__TEXT SEGMENT__

R Kelly charged with 10 counts of sexual abuse

R Kelly charged with 10 counts of sexual abuse Photo: File photo

February 22, 2019 03:48 PM

Chicago prosecutors have charged R&B star R. Kelly with 10 counts of aggravated sexual abuse, according to media reports citing court records.

Friday's charges come after years of allegations directed at Kelly, accusing the now 52-year-old of sexual misconduct involving women and underage girls. Through his lawyers, he has consistently denied them.


Kelly, whose legal name is Robert Kelly, is one of the top-selling recording artists of all time. He has won multiple Grammys, including for his hit-song, "I Believe I Can Fly."

Jurors acquitted Kelly of child pornography charges at a 2008 trial. Those charges stemmed from a video prosecutors alleged showed Kelly having sex with a girl as young as 13.

Attorney Michael Avenatti said last week that he recently gave Chicago prosecutors new video evidence of Kelly having sex with an underage girl.

Judge Dennis Porter also authorized a no-bail arrest warrant for Kelly. No-bail arrest warrants don't necessarily mean the defendant won't eventually be offered bail once appearing in court to answer the charges.

The charges filed Friday list four victims, including at least three between the ages of 13 and 17. The victims are listed only by initials in the document. They date back to at least 1998.

Cook County State's Attorney Kim Foxx said the sentencing range for aggravated sexual assault is up to seven years in prison.

If he is convicted on all 10 counts, a judge could decide that the sentences run one after the other - making it possible that he receives a sentence of up to 70 years behind bars.

Probation is also an option under statute.

Kelly has been dogged for years by allegations that he sexually abused women and underage girls. He and his attorneys have repeatedly denied allegations of sexual misconduct.

Here is a look at some of the different accusations that have been made against him:


Kelly, then 27, wed Aaliyah Dana Haughton, then 15, at a suburban Chicago hotel. The singer had been his protege, and he wrote and produced her 1994 debut album, "Age Ain't Nothing But A Number." The marriage was later annulled, and the two refused to confirm it happened. In 2001, Aaliyah died in a light aircraft crash in the Abaco Islands, Bahamas.

__ASSIGNMENT 1__
Decide whether each statement below agrees with the article on the R. Kelly charges, answering yes or no for (a), (b) and (c) and quoting the deciding words from the article. (a) A jury acquitted Kelly of child pornography charges in 2008. (b) The charges filed Friday list five victims. (c) Probation is not available under the statute.
__ASSIGNMENT 2__
Name every person in the article on the R. Kelly charges apart from Kelly himself.

__Collected data entries__
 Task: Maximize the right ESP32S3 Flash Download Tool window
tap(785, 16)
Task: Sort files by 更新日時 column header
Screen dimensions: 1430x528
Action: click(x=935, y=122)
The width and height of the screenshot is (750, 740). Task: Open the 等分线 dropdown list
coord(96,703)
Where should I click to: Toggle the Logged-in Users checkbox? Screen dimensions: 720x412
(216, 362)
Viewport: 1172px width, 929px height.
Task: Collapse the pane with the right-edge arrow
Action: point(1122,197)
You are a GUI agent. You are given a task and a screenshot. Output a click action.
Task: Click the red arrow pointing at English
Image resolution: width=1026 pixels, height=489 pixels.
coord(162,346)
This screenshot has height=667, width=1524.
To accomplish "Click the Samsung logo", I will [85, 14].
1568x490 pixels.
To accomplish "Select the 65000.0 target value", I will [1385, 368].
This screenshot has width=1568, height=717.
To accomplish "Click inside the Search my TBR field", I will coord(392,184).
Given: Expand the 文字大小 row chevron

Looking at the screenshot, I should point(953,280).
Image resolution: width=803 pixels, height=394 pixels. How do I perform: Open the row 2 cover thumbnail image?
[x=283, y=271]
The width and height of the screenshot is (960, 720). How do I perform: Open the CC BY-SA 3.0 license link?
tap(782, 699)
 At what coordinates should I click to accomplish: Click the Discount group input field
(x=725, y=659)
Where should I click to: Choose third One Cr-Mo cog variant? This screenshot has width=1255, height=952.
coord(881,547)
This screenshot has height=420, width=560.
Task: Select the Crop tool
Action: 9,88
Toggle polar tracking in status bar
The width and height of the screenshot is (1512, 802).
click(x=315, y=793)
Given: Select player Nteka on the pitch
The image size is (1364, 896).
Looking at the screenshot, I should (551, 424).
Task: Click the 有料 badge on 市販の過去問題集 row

__RESPONSE AREA 1__
(a) Yes: "Jurors acquitted Kelly of child pornography charges at a 2008 trial."
(b) No: "The charges filed Friday list four victims"
(c) No: "Probation is also an option under statute."

__RESPONSE AREA 2__
Michael Avenatti, Dennis Porter, Kim Foxx, Aaliyah Dana Haughton